Two children with children's bikes without gears and a feat worthy of the Tour: one Saturday they climbed the port, 18 kilometers of uninterrupted climbing with 500 meters of unevenness. They still don't believe it. The climb? No, what awaited them up there: remains of pistols, rifles, machine guns, vehicles,... Lluís dedicated himself that same day to trying to save what he could to prevent forgetfulness from swallowing everything.

More than 34 years later, not even he knows how many pieces he has rescued. "More than 5,000, if we count the bullets." He never hid and made free exhibitions of his findings with the help of that mechanic, Mr. Cuadrado. But, alas!, ignorance of the law does not exempt from compliance. And they should have known that storing that could be considered a deposit of weapons of war, among other crimes.

In 2015, when his wife was pregnant with their second child (they were already the parents of a three-year-old boy), Lluís Bassaganya and Alejandro Cuadrado appeared on all the news, arrested by the Civil Guard in the framework of an operation against trafficking of weapons. They were presented almost as if they were emulators of the Saudi Adnan Khashoggi and found themselves under a sword of Damocles that could lead to up to 18 years in prison.

If they had let it devastate all time (or the Spanish and French collectors who later discovered the Coll d'Ares) nothing would have happened to them, but they wanted to honor the exiles, as their great friend did on the other side of the border Christophe Bartre, from Prats de Mollo. The objects tell their story. Some weapons were unusual, due to their manufacture or their owners, although they were not the jewel in the crown...

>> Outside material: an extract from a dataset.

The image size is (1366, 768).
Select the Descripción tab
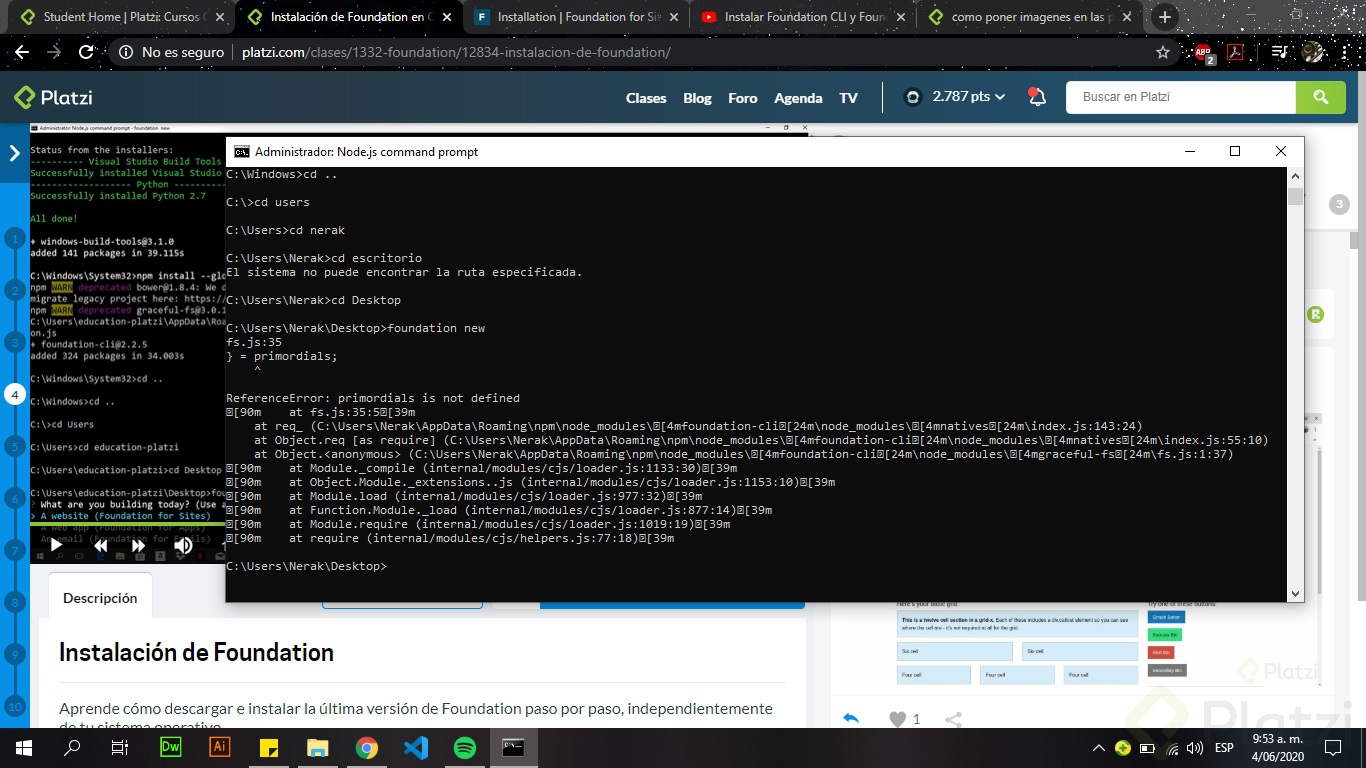pyautogui.click(x=100, y=598)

The most moving finds are others that are apparently less relevant: a car door, the skeleton of a bunk bed, suitcase handles, canned food, bottles, plates, keys, spoons and forks, cans of condensed milk... Any of these items. , explains Lluís, “reveals the dimension of the drama. Think, for example, of the rusty supports of a stretcher. Every time we saw them, our hair stood on end."

Until there, they said, the occupant of the stretcher would have arrived alive. “If they got rid of the stretcher, it was already unnecessary. Nearby would be the remains of a soldier or a civilian who fled dying and did not reach the border. The same uneasiness overwhelmed them when they found makeup boxes "that some women tried to keep before being forced to give up everything."

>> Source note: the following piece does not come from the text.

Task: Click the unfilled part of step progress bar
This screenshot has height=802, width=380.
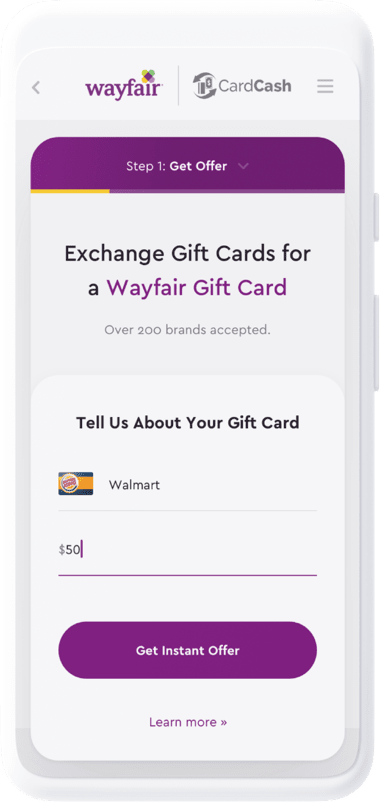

That is also represented by the handles and the handles of the suitcases: the total renunciation. “You flee from Barcelona. All your possessions fit in a cardboard suitcase and, when you are one step away from the border, you cannot take it anymore and you throw it into the ravine, which swallows everything except those pieces of metal”. The cans of condensed milk were from mothers who could not breastfeed their children. Cold, misery, fear, hunger, tiredness. Defeat.

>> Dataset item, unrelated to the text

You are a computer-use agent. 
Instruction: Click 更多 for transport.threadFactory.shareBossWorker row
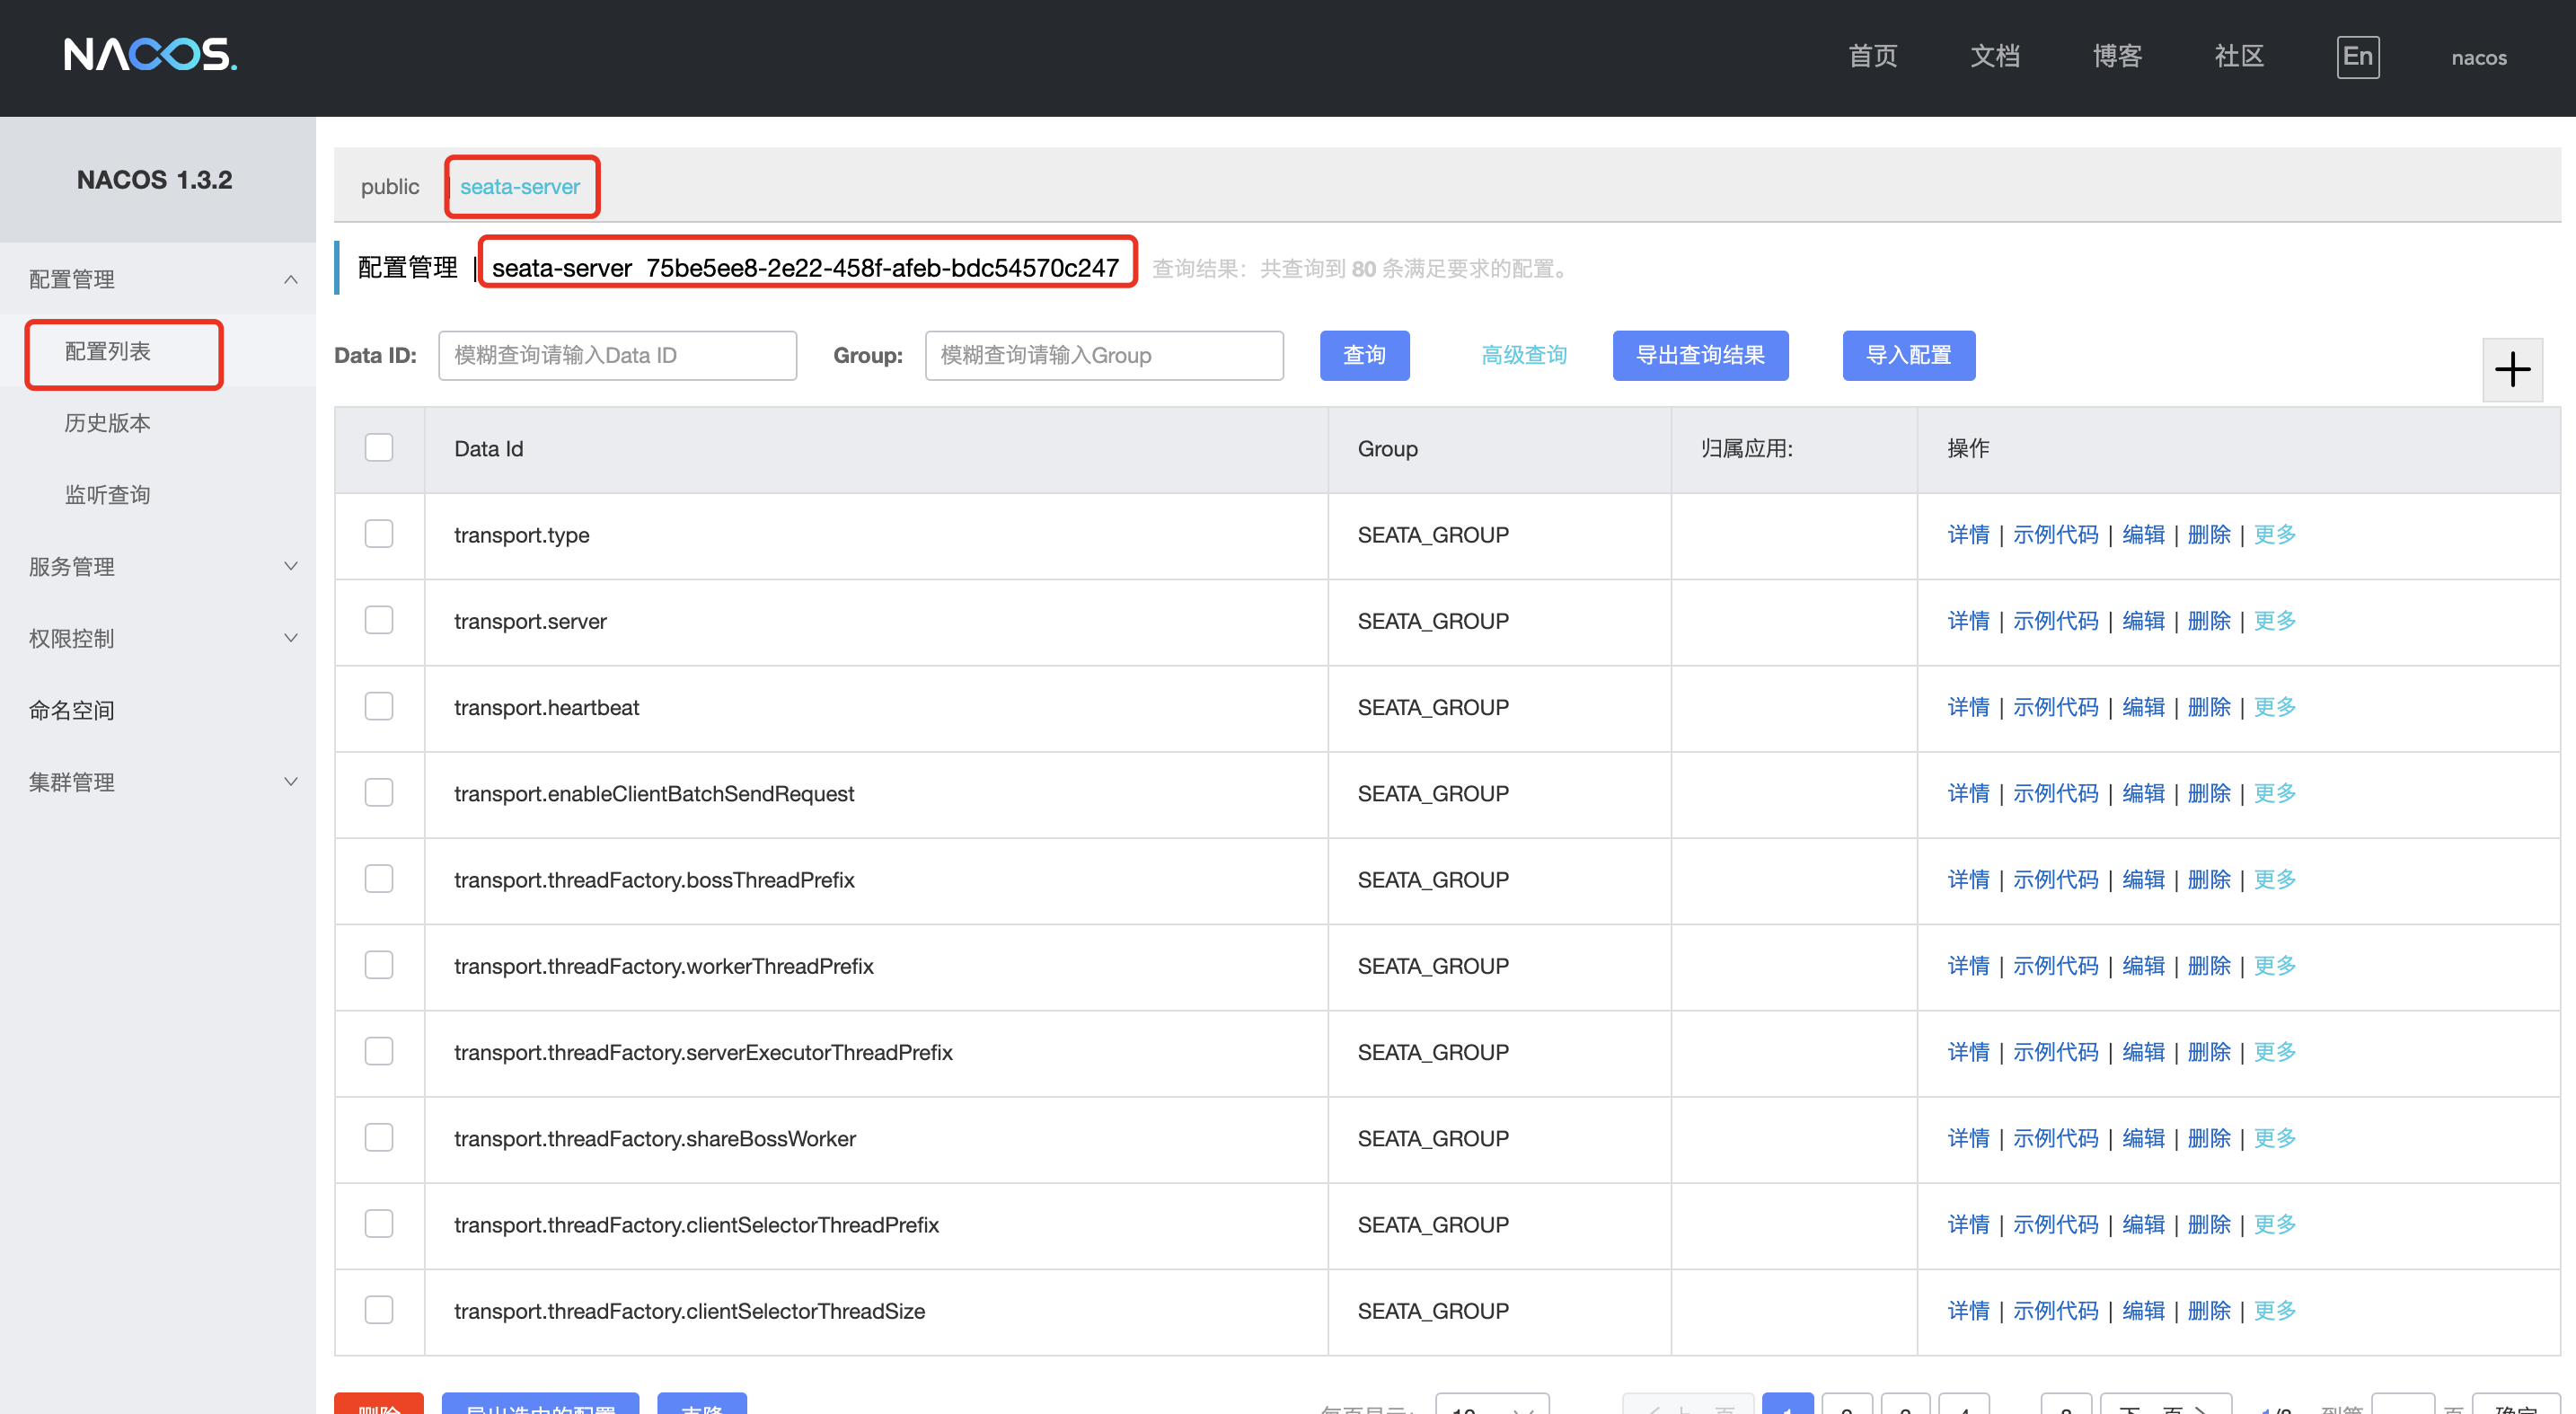[2274, 1138]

That counts the trousseau of the Republicans. The roads to France were littered with spoons, forks, plates, and canteens. They believed that they would no longer need them and they threw them away. They were wrong. These utensils would have been a treasure in the depleted French camps of Argelès, Barecarès and Saint Cyprien, where a simple pot was used to cook water and store the meager food rations they received.

They were arrested in 2015 and tried in 2018. The institutions left him and Alejandro Cuadrado alone. The City Council recognized the "good faith" of him and the Generalitat, the historical value of the pieces they recovered, but without getting wet about their innocence. In the end, the accusations were watered down and the prosecutor settled for lesser sentences that did not involve imprisonment (one year and ten months for each).

The Civil Guard destroyed weapons and disabled and returned others, which are now municipal property. Lluís, who continues to guide and disseminate history, is the alma mater of a permanent exhibition on the retreat that has put Camprodon on the world map of museums. At the end of the year they will prescribe their records. "I've had a bad time, yes. And what is that compared to those who lost even their suitcases and spoons?